No les des el gusto de verte así –le dijo al fin un día.

 

Así, cómo –preguntó el delfín.

 

Así, hundido, triste.

 

Y como Piojo no parecía reaccionar, el pulpo insistió:

 

Créeme: más te vale aprender a saltar. Lo que por otra parte ya sabes.

 

¿Y por qué habría de hacerlo? Y si no salto, ¿qué me pueden hacer?

 

El pulpo dejó por un instante de mover los brazos y se hizo estatua.

 

No quieras saberlo –le dijo.

 

Y algo había en su inmovilidad porque, poco a poco, el delfín se fue resignando a su condición de prisionero y, llevado por su natural alegre, hasta comenzó a divertirse con los saltos, para los que además tenía talento.
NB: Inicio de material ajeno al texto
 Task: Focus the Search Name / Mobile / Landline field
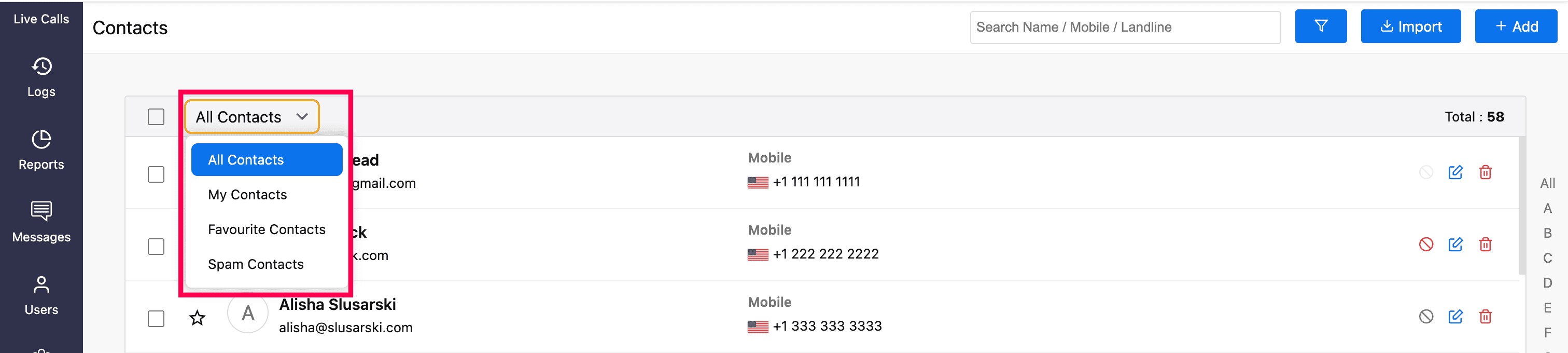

Y como aprendía con facilidad –se cree que los delfines sólo usan el 5% de su cerebro-, le adjudicaron el nombre artístico de El Piojo Saltarín, primero, y luego, cuando saltó a través de tres aros al tiempo, uno de ellos de fuego y haciendo un tonel, se lo aumentaron a El Gran Piojo Australiano.

 

Pero si yo no soy australiano –alcanzó a precisar.

 

No importa –le dijeron–. ¿Has visto que las nacionalidades tengan importancia en el mar?

 

No. ¿Y entonces?

 

Pues que sí la tienen en tierra. Y en tierra “australiano” suena a lejos y aventurero.

 

No le importó porque para entonces ya le gustaban los aplausos del público. Los delfines, como todo el mundo, tienen su vanidad.

 

Y todo ello le llevó a recuperar algo que define más a los delfines que su buen humor, sus saltos o sus canciones: son curiosos.

 

¿Cómo sabes mi idioma? –le preguntó un día a Ramón.

 

Ya eran amigos y se buscaban para charlar y refugiarse de la mediocridad de los calamares, que una vez idos los turistas y regresado el acuario a la calma de la prisión, podía ser tan sofocante o más que la tinta.

 

Porque los pulpos somos muy viejos y allí en el fondo del mar vemos pasar de todo.